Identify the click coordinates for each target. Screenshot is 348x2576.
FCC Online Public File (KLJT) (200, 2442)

* * *

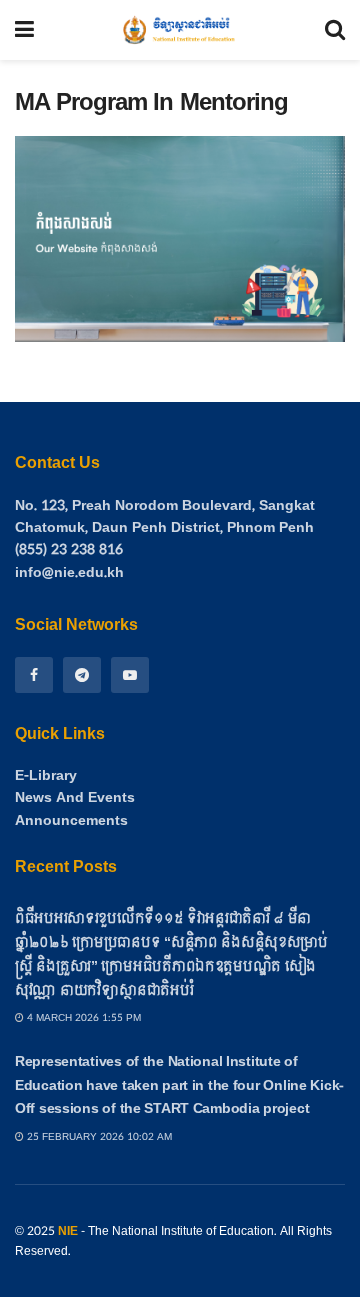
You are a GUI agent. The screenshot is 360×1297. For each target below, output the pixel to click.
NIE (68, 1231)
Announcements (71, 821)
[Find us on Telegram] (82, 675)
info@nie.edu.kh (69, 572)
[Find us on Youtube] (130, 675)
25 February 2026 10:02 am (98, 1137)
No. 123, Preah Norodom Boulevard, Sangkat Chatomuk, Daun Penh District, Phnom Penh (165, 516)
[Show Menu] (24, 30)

Work instructions
Return exactly the lines above from the line that has "[Find us on Telegram] (82, 675)" through the line that has "[Show Menu] (24, 30)", inclusive, and nothing else.

Solution for this exercise
[Find us on Telegram] (82, 675)
info@nie.edu.kh (69, 572)
[Find us on Youtube] (130, 675)
25 February 2026 10:02 am (98, 1137)
No. 123, Preah Norodom Boulevard, Sangkat Chatomuk, Daun Penh District, Phnom Penh (165, 516)
[Show Menu] (24, 30)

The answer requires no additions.